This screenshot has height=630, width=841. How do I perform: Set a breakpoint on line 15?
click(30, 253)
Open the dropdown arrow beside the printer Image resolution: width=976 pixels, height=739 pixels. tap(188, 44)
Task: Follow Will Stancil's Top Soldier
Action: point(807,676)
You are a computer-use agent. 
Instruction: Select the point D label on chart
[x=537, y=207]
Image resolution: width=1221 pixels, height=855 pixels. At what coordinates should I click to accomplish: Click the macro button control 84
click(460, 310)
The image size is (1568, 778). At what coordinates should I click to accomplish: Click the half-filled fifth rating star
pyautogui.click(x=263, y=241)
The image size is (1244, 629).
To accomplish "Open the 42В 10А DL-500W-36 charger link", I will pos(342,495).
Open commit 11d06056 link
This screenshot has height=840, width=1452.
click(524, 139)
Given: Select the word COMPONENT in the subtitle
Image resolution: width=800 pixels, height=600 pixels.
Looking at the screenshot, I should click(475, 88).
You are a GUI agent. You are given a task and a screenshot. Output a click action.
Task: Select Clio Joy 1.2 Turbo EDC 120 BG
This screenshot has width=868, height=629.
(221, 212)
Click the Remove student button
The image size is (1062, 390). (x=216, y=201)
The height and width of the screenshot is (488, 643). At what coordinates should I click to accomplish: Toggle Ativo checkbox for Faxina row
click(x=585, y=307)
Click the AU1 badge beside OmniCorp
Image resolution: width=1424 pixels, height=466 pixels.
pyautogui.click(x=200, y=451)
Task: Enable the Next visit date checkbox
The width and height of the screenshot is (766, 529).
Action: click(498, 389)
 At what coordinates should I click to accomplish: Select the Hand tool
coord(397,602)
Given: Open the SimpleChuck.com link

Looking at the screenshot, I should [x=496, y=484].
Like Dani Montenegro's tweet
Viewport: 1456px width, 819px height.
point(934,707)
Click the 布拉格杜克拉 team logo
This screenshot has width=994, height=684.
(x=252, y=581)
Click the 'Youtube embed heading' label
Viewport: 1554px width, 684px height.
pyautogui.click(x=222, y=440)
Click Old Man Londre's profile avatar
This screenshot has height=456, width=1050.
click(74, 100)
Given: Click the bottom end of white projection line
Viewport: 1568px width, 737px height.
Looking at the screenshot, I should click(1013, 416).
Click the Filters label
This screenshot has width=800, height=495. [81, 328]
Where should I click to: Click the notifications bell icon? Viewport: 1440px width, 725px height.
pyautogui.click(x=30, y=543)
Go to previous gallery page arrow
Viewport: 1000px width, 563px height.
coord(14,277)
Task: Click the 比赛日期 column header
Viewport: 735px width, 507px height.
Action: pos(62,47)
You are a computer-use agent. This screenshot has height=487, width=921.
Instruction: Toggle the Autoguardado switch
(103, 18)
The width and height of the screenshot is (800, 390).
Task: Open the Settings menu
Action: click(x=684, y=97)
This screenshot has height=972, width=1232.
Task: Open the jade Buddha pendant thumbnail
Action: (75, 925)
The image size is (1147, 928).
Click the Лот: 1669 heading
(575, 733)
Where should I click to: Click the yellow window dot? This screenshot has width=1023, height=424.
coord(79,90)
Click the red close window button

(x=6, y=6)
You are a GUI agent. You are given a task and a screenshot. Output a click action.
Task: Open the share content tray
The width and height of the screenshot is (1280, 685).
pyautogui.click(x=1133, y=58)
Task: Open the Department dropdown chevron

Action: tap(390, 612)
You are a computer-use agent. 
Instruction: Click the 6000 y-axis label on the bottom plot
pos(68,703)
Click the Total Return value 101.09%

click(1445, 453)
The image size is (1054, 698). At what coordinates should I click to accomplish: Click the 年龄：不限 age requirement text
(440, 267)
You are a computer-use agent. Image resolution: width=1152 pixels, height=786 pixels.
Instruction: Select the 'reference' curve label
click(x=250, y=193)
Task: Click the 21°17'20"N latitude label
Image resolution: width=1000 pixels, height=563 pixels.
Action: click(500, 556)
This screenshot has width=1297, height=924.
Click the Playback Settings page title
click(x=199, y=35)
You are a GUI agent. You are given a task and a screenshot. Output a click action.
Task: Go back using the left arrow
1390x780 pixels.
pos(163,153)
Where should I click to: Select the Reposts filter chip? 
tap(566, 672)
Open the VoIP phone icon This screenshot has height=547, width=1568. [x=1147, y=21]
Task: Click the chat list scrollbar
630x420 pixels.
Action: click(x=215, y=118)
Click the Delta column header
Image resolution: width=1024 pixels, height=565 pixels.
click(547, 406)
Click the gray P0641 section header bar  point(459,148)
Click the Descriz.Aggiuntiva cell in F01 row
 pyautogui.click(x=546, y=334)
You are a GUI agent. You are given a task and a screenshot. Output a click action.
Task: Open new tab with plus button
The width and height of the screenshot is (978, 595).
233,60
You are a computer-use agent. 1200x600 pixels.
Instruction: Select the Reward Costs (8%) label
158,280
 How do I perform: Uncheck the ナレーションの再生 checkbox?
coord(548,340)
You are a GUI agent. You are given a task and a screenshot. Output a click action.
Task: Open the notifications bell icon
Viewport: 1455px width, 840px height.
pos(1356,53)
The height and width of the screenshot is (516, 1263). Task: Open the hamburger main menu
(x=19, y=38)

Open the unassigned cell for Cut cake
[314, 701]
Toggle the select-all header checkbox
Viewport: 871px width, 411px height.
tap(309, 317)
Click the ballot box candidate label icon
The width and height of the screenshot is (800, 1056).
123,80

# Required work
Retype the listing exactly.

# Answer space
This screenshot has height=630, width=841. How do I perform: Set a breakpoint on line 15?
click(30, 253)
Open the dropdown arrow beside the printer Image resolution: width=976 pixels, height=739 pixels. tap(188, 44)
Task: Follow Will Stancil's Top Soldier
Action: point(807,676)
You are a computer-use agent. 
Instruction: Select the point D label on chart
[x=537, y=207]
Image resolution: width=1221 pixels, height=855 pixels. At what coordinates should I click to accomplish: Click the macro button control 84
click(460, 310)
The image size is (1568, 778). At what coordinates should I click to accomplish: Click the half-filled fifth rating star
pyautogui.click(x=263, y=241)
The image size is (1244, 629).
To accomplish "Open the 42В 10А DL-500W-36 charger link", I will pos(342,495).
Open commit 11d06056 link
This screenshot has height=840, width=1452.
click(524, 139)
Given: Select the word COMPONENT in the subtitle
Image resolution: width=800 pixels, height=600 pixels.
Looking at the screenshot, I should click(475, 88).
You are a GUI agent. You are given a task and a screenshot. Output a click action.
Task: Select Clio Joy 1.2 Turbo EDC 120 BG
This screenshot has width=868, height=629.
(221, 212)
Click the Remove student button
The image size is (1062, 390). (x=216, y=201)
The height and width of the screenshot is (488, 643). At what coordinates should I click to accomplish: Toggle Ativo checkbox for Faxina row
click(x=585, y=307)
Click the AU1 badge beside OmniCorp
Image resolution: width=1424 pixels, height=466 pixels.
pyautogui.click(x=200, y=451)
Task: Enable the Next visit date checkbox
The width and height of the screenshot is (766, 529).
Action: click(498, 389)
 At what coordinates should I click to accomplish: Select the Hand tool
coord(397,602)
Given: Open the SimpleChuck.com link

Looking at the screenshot, I should [x=496, y=484].
Like Dani Montenegro's tweet
Viewport: 1456px width, 819px height.
point(934,707)
Click the 布拉格杜克拉 team logo
This screenshot has width=994, height=684.
(x=252, y=581)
Click the 'Youtube embed heading' label
Viewport: 1554px width, 684px height.
pyautogui.click(x=222, y=440)
Click Old Man Londre's profile avatar
This screenshot has height=456, width=1050.
click(74, 100)
Given: Click the bottom end of white projection line
Viewport: 1568px width, 737px height.
Looking at the screenshot, I should click(1013, 416).
Click the Filters label
This screenshot has width=800, height=495. [81, 328]
Where should I click to: Click the notifications bell icon? Viewport: 1440px width, 725px height.
pyautogui.click(x=30, y=543)
Go to previous gallery page arrow
Viewport: 1000px width, 563px height.
coord(14,277)
Task: Click the 比赛日期 column header
Viewport: 735px width, 507px height.
Action: pos(62,47)
You are a computer-use agent. This screenshot has height=487, width=921.
Instruction: Toggle the Autoguardado switch
(103, 18)
The width and height of the screenshot is (800, 390).
Task: Open the Settings menu
Action: click(x=684, y=97)
This screenshot has height=972, width=1232.
Task: Open the jade Buddha pendant thumbnail
Action: (75, 925)
The image size is (1147, 928).
Click the Лот: 1669 heading
(575, 733)
Where should I click to: Click the yellow window dot? This screenshot has width=1023, height=424.
coord(79,90)
Click the red close window button

(x=6, y=6)
You are a GUI agent. You are given a task and a screenshot. Output a click action.
Task: Open the share content tray
The width and height of the screenshot is (1280, 685).
pyautogui.click(x=1133, y=58)
Task: Open the Department dropdown chevron

Action: tap(390, 612)
You are a computer-use agent. 
Instruction: Click the 6000 y-axis label on the bottom plot
pos(68,703)
Click the Total Return value 101.09%

click(1445, 453)
The image size is (1054, 698). At what coordinates should I click to accomplish: Click the 年龄：不限 age requirement text
(440, 267)
You are a computer-use agent. Image resolution: width=1152 pixels, height=786 pixels.
Instruction: Select the 'reference' curve label
click(x=250, y=193)
Task: Click the 21°17'20"N latitude label
Image resolution: width=1000 pixels, height=563 pixels.
Action: click(500, 556)
This screenshot has width=1297, height=924.
Click the Playback Settings page title
click(x=199, y=35)
You are a GUI agent. You are given a task and a screenshot. Output a click action.
Task: Go back using the left arrow
1390x780 pixels.
pos(163,153)
Where should I click to: Select the Reposts filter chip? 
tap(566, 672)
Open the VoIP phone icon This screenshot has height=547, width=1568. [x=1147, y=21]
Task: Click the chat list scrollbar
630x420 pixels.
Action: click(x=215, y=118)
Click the Delta column header
Image resolution: width=1024 pixels, height=565 pixels.
click(547, 406)
Click the gray P0641 section header bar  point(459,148)
Click the Descriz.Aggiuntiva cell in F01 row
 pyautogui.click(x=546, y=334)
You are a GUI agent. You are given a task and a screenshot. Output a click action.
Task: Open new tab with plus button
The width and height of the screenshot is (978, 595).
233,60
You are a computer-use agent. 1200x600 pixels.
Instruction: Select the Reward Costs (8%) label
158,280
 How do I perform: Uncheck the ナレーションの再生 checkbox?
coord(548,340)
You are a GUI agent. You are given a task and a screenshot. Output a click action.
Task: Open the notifications bell icon
Viewport: 1455px width, 840px height.
pos(1356,53)
The height and width of the screenshot is (516, 1263). Task: Open the hamburger main menu
(x=19, y=38)

Open the unassigned cell for Cut cake
[314, 701]
Toggle the select-all header checkbox
Viewport: 871px width, 411px height.
tap(309, 317)
Click the ballot box candidate label icon
The width and height of the screenshot is (800, 1056).
123,80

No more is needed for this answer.